At the same time,  I’ve allowed myself to get angry over things that I should, rightfully, get angry over.  That’s always been a difficult thing for me.

I think the most important thing I’ve come to accept is that I am important,  and, so long as I’m not a complete asshole about it,  it’s perfectly okay to put my needs ahead of others (except my dogs, and cat).

So yeah,  I feel better than I have in years.

Life is good…..finally.

 

 

I am Adrift and in Need of Rescue

I was planning on writing something else tonight, but I will save that for later.

Going into my 50th Christmas I find myself in one of the darkest, bleakest periods of my life.

I can’t go into details,  but I am going into week 4 of “Sick Leave”.   I’ve had the one thing that gave my life purpose and meaning stripped away from me,  through no fault of my own.

My days blend together,  each one the same as before with few exceptions.

Without the distraction of work, and socializing with my friends there life has become pretty grey.

There is one bright spot here though,  and that is that I’m recognizing my tendency to hide when things get bad.

With the help of my psychiatrist, Dr. N.,  and some very good friends I’m finding it easier to recognize behaviours that are less than helpful.

And,  I’m finding it easier to talk about them.

Up until recently there was no way in hell I would let anyone know that I was hurting.   It would have to be truly bad for me to even hint that I was in trouble,  let alone ask for help.

The headline of this blog is something that I’ve wanted to say so many times in the past.

The reasons I didn’t are all my own.

There are a few reasons for this neurotic way I deal with depression and stress.

Most of my adult life,  I was the one who came to the rescue.  I was a medic.

Back then I had coping mechanisms…friends, alcohol and terrible, terrible karaoke.

There is also a part of me that is terrified of being vulnerable.  As I type that I realize the irony.  Not asking for help for fear of being seen as vulnerable, actually increases the vulnerability.

So,  after years of battling depression I find that my social skills are lacking.

I withdraw from socializing because I don’t want to bother people with my bullshit,  so I’ve lost the ability to make small talk,  or have a “normal” conversation about “stuff”.

The result of this of course is that its harder to find people to socialize with,  and build those friendships where someone will call bullshit when I say that I’m fine when I’m not.

The bright spot in this quagmire is that I’ve been unable to hide it.  Dr N commented during my appointment the other day that it was the first time in the 4 or 5 years I’ve been seeing him that I actually looked depressed.
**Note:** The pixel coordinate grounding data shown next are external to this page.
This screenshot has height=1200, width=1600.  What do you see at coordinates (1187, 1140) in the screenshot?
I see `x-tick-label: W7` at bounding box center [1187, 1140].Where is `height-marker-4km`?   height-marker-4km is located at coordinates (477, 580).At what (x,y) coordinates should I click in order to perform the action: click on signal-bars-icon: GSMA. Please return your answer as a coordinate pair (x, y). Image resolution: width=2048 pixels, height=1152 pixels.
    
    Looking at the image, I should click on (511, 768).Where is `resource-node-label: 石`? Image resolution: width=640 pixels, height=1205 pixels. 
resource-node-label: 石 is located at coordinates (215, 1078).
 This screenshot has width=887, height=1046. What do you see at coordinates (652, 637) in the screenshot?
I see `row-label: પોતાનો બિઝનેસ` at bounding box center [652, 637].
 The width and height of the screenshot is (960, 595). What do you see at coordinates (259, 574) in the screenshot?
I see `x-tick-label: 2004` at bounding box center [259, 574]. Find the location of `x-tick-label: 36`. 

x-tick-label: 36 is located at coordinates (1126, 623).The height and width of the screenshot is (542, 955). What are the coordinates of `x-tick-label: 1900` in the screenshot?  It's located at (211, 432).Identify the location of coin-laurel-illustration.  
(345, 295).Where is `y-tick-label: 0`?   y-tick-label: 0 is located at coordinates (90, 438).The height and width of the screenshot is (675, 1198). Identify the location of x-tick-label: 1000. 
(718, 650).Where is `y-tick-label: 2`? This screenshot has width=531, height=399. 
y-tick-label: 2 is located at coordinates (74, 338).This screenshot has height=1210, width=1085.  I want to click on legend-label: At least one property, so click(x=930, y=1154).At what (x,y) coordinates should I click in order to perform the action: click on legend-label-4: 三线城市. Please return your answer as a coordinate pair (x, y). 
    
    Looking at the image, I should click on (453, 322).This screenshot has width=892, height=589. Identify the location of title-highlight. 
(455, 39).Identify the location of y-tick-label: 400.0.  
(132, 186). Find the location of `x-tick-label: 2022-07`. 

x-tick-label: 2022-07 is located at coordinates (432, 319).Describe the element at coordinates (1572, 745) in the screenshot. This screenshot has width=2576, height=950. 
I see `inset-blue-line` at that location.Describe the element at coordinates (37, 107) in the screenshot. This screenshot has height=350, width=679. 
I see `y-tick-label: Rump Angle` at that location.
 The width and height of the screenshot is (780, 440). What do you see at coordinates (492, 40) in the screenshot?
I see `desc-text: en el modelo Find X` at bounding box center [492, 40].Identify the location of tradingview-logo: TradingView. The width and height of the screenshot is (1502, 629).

I say bright spot, because other people have noticed and have offered support.  Invitations for coffee or a shoulder should I need one.

Thank you so much all of you for that.

Now to the bit that still kind of terrifies me….I’m going to ask for help, directly…

Please know that accepting help is new to me.   I fight every day to keep from “going dark” and avoiding everyone and everything.

So,  if you’re inclined to reach out, please don’t let me run and hide…because I might.

Thanks everyone…I’m going to hit “Post” on this before I chicken out.

 

 

Proud to Blog for Mental Health in 2015!

bfmh15-4-copy

I pledge my commitment to the Blog for Mental Health 2015 Project. I will blog about mental health topics not only for myself, but for others. By displaying this badge, I show my pride, dedication, and acceptance for mental health. I use this to promote mental health education in the struggle to erase stigma.

I stumbled across this on one of my rare sojourns into looking at what other people blog about on WordPress.

Its not that I’m not interested in what other people have to say,  its just that I’m really busy and don’t have a lot of time when I’m sitting at my computer.

My followers,  and those that know me personally know that I sometimes struggle with mental health issues and sometimes I talk about it here.

I’ve never regretted it when I have.

But often I won’t,  for various reasons that are usually not good ones.

I will continue to do so,   in hopes that someone who is struggling may read about my experience and realize that they are not alone.